> [Set exercise] Could you edit the rows that begin at the line containing "This screenshot has height=812, width=1511." and end after the line containing "the teal icon", replacing "textbox" with "search field" and leaving everything else unchanged? Leave the pictures out of your answer.

> [Listing]

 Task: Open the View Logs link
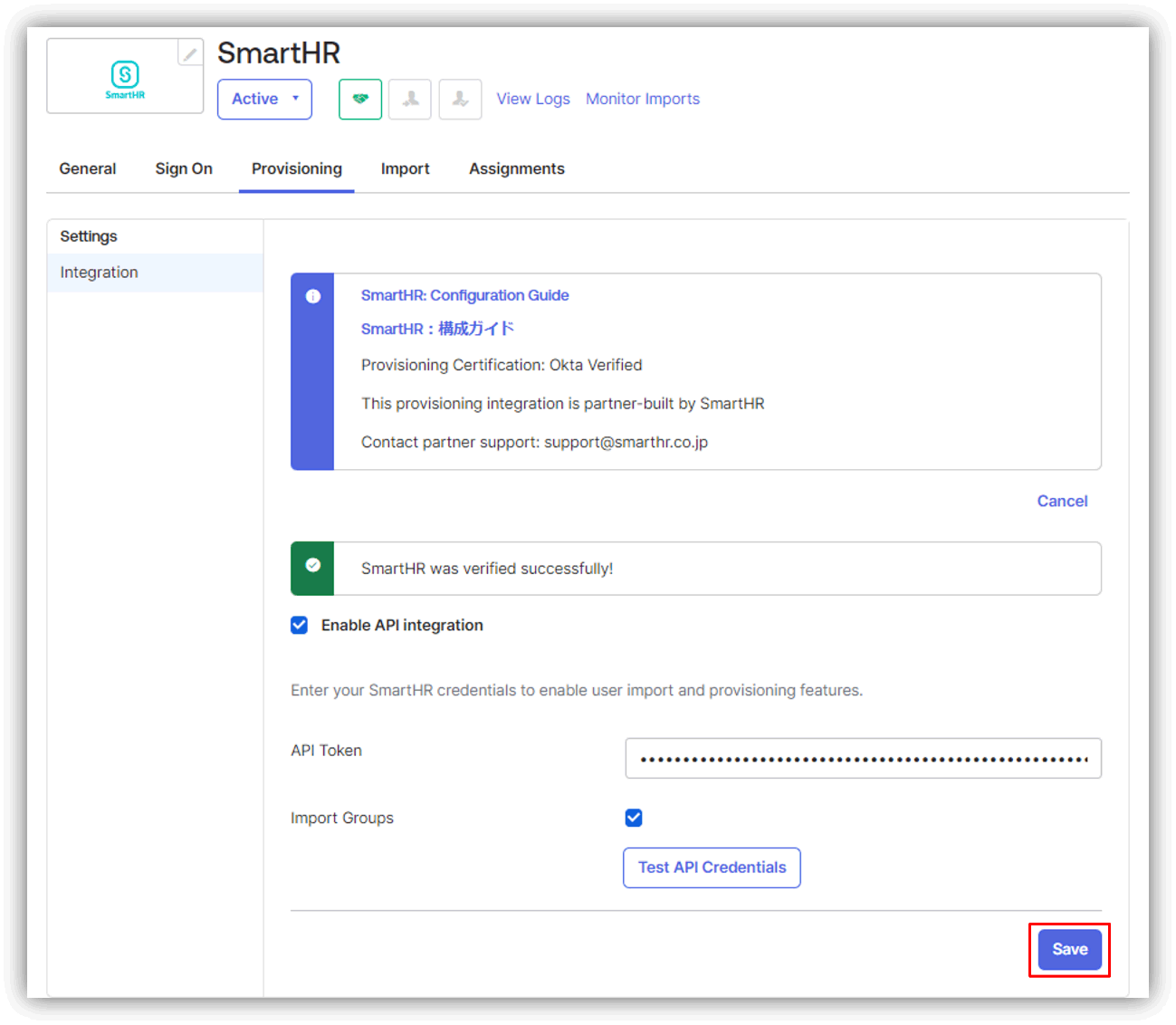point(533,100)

---

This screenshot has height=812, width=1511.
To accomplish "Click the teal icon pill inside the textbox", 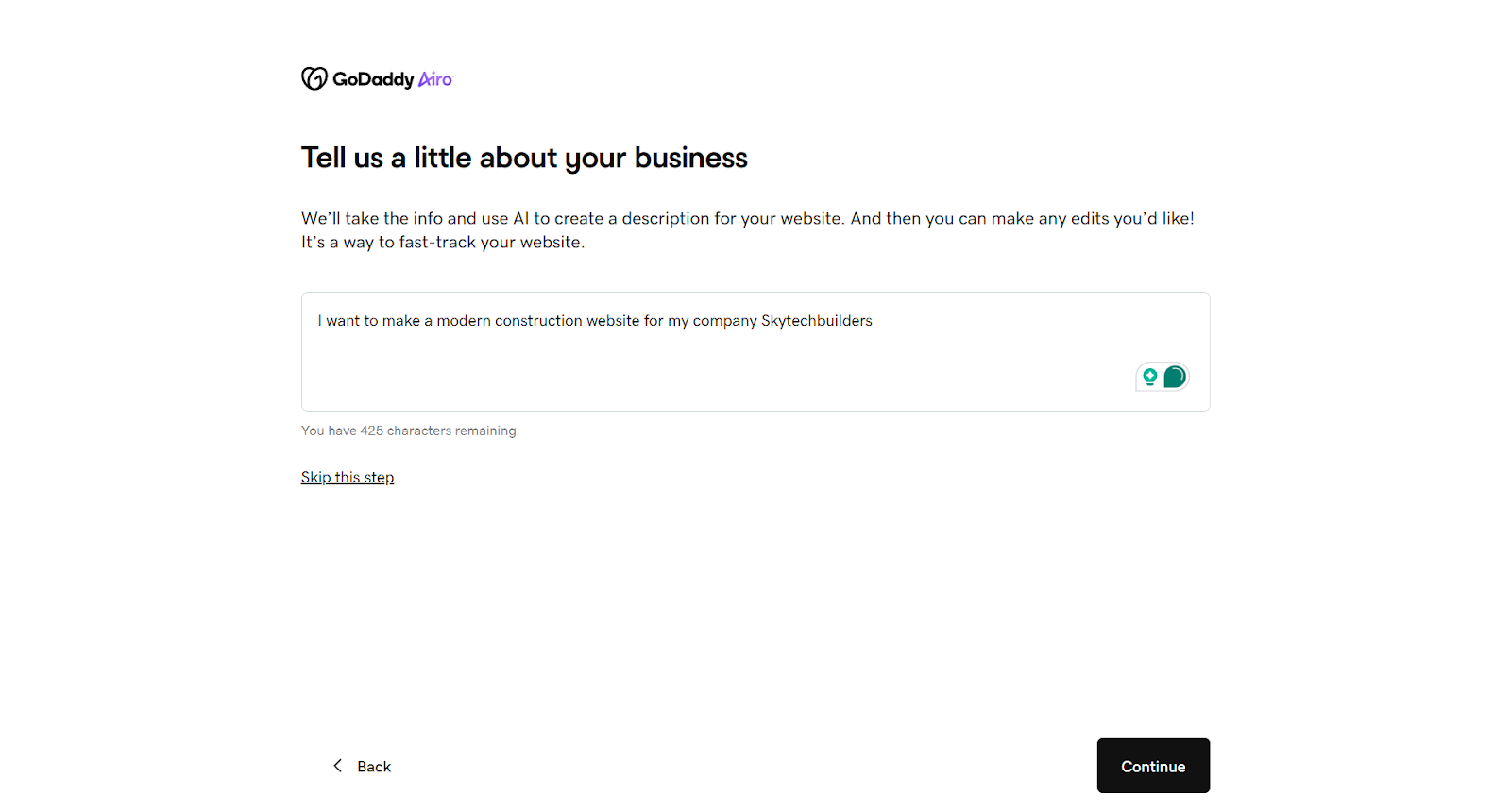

--

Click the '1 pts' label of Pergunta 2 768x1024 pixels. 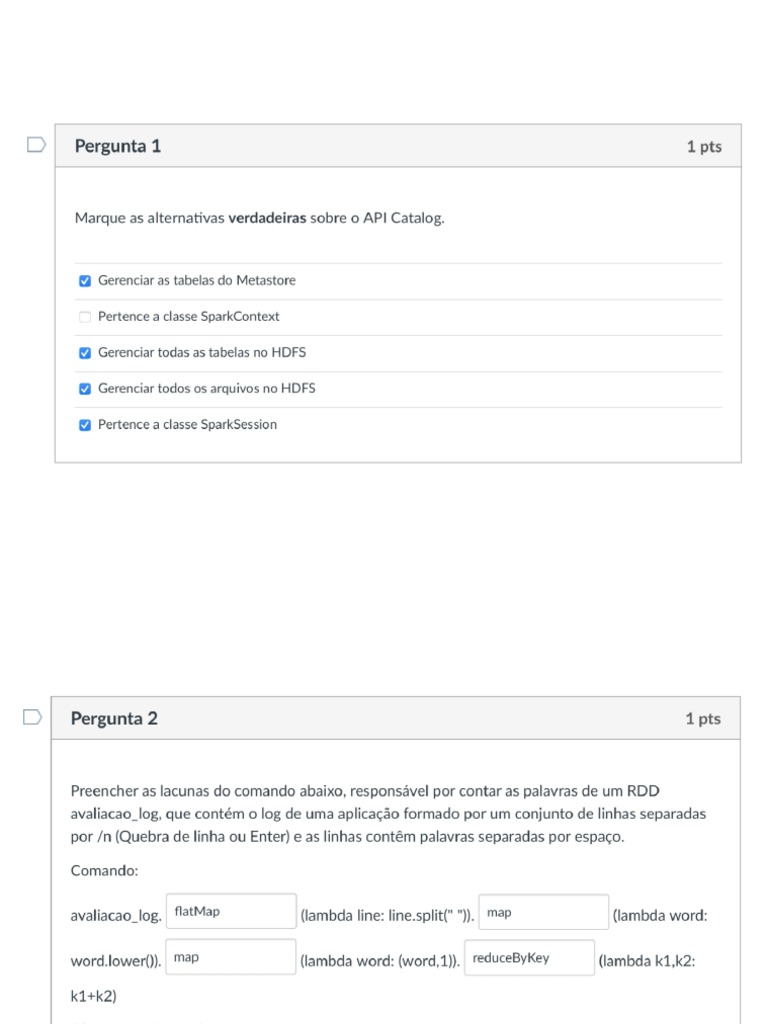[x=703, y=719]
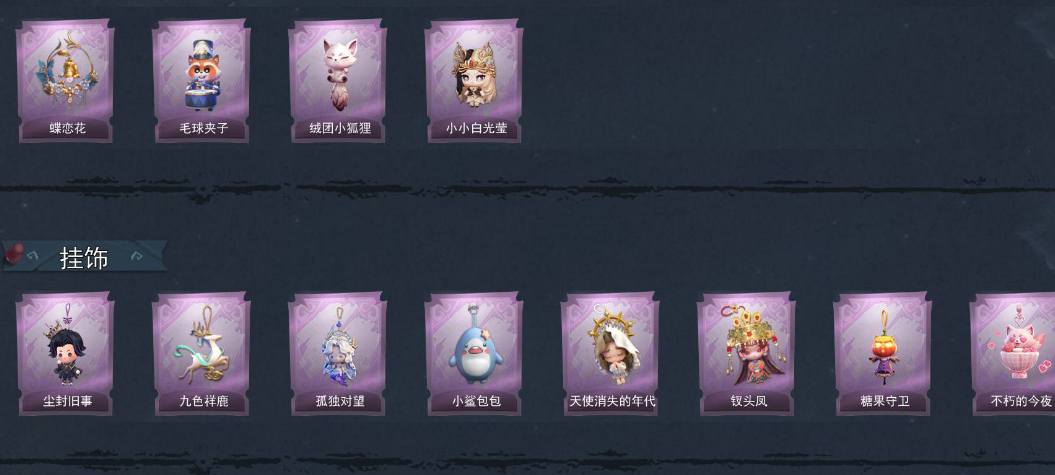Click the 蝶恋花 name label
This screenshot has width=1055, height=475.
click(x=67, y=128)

> [Exercise response]
This screenshot has height=812, width=1511.
To accomplish "Click the teal icon pill inside the search field", 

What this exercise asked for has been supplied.